The former emir had brought major changes to Qatar’s internal and external policies, after he took the power from his father Sheikh Khalifa bin Hamad with  in 1995 (Coup count: 2). Sheikh Khalifa gained access to office after his very own palace coup against his own family members (Coup count: 3). The most recent coup (Coup Nr. 1) points to serious maneuvers in middle eastern power games by different actors.

Although one can argue that the recurring coups are pointing towards a tradition of access to throne via intrigue, latest “palace coup” illustrates a different picture. Sheikh Hamad made remarks on abdicating the throne to his heir a short time before the passage of power took place. The former emir was a game changer as he increased the role of Qatar in middle eastern politics and world economy. Soon after his rise to power Al Jazeera network was established and Qatar became one of the financial participants in western stock markets using her wealth accumulated through Qatar’s vast natural gas reserves. During the Iraq War, Qatar was an important center of the U.S. military operations as she hosted American command staff. Al Jazeera itself was an influential actor during this period as served as a media hub reacting to the larger Arabic-speaking communities of the globe. Qatar grew stronger as an actor in her region and used “softer” means of politics to pursue her goals.

Al Jazeera English Newsdesk © Wikimedia Commons
Al Jazeera English Newsdesk © Wikimedia Commons

After the “Arab Spring” sparked throughout Africa and Middle East, Al Jazeera championed the ”cause” and Qatar herself became an active actor in the toppling of Muammar Gaddafi in Libya. Soon the Qatari government continued its efforts to carry the “Spring” to more places via backing up the Syrian rebels against Bashar Al-Assad in Syria, and the Muslim Brotherhood and newly elected president Morsi in Egypt. Soon, unfortunately for Qatar, Syrian opposition failed to bring the Al-Assad government down, and Morsi failed his quest to strengthen Egyptian economy. Qatar was actively supporting the Morsi government with financial aid, yet it proved inefficient as Morsi lost his seat with a coup by Egyptian Army on 3rd of July.

The abdication that brought the new emir Sheikh Tamim, was also part of a series of “reforms” to provide the younger generations with more responsibility and power in Qatar’s politics, along with readjustments on governmental bodies to provide more representation for its populace. However, the future might be darker and full of more terrors (or terrorists, depending on where you stand) than the Qatari policymakers expect. The abdication was ill-timed for Qatar as Morsi lost his seat a week after the new emir had sat on the throne and provided him more problems. Qatar needs more funds as she is going to host FIFA World Cup 2020 and has also put it candidacy for future Olympic Games. Furthermore, Saudi Arabia and her allies provided the new government installed in Egypt with much needed funds and morale support. Al Jazeera  engaged in a media war with Saudi-based Al Arabiya network. The two channels focus their coverage in accordance with their position in Egyptian coup.

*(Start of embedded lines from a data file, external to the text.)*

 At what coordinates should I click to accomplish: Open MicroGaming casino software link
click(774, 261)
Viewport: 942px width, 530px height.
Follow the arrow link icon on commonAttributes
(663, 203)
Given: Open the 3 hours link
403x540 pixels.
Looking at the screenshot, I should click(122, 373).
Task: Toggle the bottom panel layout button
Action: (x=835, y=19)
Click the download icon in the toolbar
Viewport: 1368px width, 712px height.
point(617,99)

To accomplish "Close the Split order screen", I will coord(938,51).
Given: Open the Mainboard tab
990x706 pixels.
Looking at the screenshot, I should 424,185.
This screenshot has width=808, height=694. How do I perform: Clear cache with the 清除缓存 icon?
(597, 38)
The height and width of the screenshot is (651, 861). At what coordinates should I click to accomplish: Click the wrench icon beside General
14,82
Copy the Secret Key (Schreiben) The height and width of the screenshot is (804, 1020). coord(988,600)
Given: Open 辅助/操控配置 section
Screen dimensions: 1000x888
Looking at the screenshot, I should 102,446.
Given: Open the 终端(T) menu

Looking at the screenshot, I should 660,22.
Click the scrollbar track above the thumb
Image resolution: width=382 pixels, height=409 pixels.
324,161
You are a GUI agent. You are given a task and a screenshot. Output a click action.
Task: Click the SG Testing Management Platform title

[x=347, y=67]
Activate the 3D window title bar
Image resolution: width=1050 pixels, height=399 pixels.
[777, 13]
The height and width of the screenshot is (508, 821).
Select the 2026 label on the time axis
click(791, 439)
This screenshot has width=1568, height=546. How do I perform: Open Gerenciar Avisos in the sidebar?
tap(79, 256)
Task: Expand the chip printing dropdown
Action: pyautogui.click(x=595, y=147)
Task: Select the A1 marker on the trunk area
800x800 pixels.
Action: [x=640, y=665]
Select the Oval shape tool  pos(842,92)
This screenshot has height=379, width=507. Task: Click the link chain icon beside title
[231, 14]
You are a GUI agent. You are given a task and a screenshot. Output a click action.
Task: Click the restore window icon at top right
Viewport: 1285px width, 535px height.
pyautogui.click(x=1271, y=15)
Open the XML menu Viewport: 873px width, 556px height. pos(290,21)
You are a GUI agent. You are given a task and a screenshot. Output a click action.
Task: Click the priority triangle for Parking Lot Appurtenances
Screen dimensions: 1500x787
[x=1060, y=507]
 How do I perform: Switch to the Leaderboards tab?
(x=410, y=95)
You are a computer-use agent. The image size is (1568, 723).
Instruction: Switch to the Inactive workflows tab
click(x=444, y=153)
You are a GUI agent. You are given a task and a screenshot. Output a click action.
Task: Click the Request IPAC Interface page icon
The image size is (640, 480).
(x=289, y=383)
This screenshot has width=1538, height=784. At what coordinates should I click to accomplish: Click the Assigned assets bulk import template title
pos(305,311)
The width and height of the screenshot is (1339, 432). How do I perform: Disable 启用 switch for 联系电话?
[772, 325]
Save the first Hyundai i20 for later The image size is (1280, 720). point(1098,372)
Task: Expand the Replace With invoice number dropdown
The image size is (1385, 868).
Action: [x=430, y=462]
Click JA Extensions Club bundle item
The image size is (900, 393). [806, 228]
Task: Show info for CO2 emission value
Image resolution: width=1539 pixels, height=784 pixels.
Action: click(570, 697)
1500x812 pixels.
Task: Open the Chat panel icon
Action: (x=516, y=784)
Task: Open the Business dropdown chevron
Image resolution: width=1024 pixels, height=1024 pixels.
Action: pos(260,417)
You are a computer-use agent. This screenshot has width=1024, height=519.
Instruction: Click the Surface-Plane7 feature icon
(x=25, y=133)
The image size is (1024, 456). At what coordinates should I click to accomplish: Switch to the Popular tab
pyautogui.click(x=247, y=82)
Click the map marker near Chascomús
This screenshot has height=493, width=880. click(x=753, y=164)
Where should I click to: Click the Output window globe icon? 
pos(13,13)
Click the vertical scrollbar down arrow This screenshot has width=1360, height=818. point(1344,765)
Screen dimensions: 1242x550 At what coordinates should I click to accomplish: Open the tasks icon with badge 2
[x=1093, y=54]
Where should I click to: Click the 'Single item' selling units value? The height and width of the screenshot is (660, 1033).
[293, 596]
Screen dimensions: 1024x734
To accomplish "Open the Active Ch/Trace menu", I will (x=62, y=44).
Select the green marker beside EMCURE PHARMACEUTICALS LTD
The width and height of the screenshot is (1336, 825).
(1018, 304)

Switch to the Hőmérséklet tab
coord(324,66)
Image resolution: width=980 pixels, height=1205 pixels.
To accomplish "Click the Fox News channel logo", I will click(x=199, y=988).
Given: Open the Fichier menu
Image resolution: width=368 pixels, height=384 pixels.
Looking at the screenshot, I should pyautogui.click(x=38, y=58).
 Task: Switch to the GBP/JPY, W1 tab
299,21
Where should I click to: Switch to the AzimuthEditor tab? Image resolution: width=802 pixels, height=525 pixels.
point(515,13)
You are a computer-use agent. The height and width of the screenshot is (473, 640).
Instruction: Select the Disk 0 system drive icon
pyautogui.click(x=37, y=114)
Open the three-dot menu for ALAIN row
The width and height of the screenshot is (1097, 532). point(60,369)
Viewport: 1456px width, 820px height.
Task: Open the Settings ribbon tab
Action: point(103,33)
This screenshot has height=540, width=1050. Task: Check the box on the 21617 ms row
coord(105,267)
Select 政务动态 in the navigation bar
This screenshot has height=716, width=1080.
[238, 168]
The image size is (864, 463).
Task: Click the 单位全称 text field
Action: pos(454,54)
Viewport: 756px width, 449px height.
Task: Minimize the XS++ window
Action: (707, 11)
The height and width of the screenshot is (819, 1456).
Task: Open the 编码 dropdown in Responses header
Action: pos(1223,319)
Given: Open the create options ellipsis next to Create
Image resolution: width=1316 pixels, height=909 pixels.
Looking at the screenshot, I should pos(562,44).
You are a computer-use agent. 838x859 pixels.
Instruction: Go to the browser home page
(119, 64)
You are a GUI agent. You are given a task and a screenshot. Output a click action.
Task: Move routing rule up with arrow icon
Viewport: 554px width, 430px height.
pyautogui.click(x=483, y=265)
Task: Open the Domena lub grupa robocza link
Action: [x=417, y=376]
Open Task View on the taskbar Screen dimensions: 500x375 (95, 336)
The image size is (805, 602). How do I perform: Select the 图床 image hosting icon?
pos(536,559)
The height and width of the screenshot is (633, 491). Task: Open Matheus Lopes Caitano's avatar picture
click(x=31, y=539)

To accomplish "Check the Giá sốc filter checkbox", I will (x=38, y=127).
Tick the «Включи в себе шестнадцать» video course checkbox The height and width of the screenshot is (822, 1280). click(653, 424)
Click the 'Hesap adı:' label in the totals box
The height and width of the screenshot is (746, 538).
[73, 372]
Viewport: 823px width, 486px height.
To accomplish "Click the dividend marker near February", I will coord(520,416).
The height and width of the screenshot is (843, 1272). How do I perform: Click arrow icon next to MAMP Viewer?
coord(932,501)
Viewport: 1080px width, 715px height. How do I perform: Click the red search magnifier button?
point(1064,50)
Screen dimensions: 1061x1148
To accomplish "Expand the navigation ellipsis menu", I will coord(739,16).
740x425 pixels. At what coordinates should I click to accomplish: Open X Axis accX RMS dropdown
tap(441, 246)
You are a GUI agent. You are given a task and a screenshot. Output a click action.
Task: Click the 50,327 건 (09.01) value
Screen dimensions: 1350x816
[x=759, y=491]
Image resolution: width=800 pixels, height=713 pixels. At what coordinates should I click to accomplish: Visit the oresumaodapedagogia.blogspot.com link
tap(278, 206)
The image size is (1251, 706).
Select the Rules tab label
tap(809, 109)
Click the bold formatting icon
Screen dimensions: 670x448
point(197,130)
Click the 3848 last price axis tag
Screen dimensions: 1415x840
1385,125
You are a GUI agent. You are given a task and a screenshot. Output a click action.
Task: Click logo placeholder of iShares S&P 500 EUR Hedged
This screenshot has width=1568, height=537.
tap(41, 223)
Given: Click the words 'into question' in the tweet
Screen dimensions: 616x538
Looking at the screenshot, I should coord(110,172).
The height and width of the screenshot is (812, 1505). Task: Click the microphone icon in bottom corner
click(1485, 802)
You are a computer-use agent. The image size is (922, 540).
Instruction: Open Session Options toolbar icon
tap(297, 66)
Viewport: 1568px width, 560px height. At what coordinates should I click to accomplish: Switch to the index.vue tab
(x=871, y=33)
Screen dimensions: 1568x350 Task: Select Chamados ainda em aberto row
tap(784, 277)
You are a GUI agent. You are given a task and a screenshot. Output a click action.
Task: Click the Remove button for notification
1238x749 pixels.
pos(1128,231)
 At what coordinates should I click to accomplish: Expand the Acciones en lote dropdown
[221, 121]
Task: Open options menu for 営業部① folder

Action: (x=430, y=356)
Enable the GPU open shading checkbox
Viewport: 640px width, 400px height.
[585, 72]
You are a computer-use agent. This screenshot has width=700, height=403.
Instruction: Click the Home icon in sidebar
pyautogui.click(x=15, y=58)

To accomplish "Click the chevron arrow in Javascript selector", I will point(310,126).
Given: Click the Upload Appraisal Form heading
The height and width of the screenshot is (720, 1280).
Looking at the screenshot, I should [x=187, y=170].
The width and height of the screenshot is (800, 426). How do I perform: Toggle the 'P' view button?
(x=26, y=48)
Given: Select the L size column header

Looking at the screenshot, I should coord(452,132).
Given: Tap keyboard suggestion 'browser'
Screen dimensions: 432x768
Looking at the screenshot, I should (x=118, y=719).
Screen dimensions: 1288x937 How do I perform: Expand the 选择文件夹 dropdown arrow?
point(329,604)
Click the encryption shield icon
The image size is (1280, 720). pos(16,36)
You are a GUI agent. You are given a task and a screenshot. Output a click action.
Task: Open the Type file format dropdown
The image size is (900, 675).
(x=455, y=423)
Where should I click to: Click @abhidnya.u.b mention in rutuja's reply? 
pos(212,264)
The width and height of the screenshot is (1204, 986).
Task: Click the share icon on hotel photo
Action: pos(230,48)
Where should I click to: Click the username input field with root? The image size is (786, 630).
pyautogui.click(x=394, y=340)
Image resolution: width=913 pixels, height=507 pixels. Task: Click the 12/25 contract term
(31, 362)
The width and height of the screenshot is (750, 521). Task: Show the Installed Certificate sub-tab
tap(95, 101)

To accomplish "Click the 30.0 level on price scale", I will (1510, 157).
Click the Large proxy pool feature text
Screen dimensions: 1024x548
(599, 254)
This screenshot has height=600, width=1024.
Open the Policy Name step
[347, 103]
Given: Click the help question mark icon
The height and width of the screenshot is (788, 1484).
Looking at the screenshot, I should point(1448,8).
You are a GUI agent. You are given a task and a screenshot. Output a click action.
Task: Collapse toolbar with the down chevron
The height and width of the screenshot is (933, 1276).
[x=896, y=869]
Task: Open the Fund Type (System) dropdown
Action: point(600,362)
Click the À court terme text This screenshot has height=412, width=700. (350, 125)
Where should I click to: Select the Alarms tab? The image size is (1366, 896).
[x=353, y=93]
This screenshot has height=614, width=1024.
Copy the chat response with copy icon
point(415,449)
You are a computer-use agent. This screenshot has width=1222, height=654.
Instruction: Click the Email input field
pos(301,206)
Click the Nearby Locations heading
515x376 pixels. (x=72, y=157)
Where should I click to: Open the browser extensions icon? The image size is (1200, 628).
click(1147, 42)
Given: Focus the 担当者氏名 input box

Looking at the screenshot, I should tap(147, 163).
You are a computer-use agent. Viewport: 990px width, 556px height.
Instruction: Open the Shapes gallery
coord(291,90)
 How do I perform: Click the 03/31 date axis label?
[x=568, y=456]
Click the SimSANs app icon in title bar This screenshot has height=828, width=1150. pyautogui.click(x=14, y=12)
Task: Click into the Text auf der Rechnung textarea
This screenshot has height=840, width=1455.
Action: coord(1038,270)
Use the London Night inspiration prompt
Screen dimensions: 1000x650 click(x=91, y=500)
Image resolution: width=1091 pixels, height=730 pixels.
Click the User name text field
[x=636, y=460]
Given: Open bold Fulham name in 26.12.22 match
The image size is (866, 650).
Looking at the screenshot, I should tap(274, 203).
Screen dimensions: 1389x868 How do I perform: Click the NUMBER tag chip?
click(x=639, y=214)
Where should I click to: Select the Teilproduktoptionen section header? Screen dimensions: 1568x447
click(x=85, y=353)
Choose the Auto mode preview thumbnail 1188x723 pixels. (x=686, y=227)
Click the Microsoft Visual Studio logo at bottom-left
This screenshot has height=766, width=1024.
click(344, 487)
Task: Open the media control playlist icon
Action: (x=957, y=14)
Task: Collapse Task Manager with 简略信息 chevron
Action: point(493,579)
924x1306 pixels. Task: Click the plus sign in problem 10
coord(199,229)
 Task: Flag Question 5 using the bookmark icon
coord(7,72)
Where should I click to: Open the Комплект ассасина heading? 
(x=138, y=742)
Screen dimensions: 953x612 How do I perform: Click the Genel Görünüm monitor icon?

Qatar might have changed the rules of her own political game as the former emir abdicated from throne instead of going down with another palace coup, however Qatar’s position in Middle East and the globe as an actor provides new difficulties for the new ruler of the country. The Syrian conflict is persisting and armed attacks between different camps in Egypt are taking more tolls by the day. The media and propaganda wars escalate and new problems loom over the horizon. The “Arab Spring” is still roaming free and the summer is coming.

Note: All the joking aside, the recurring coups and connections to other actors in its foreign policy made it easy to draw analogies with a widely popular tv show.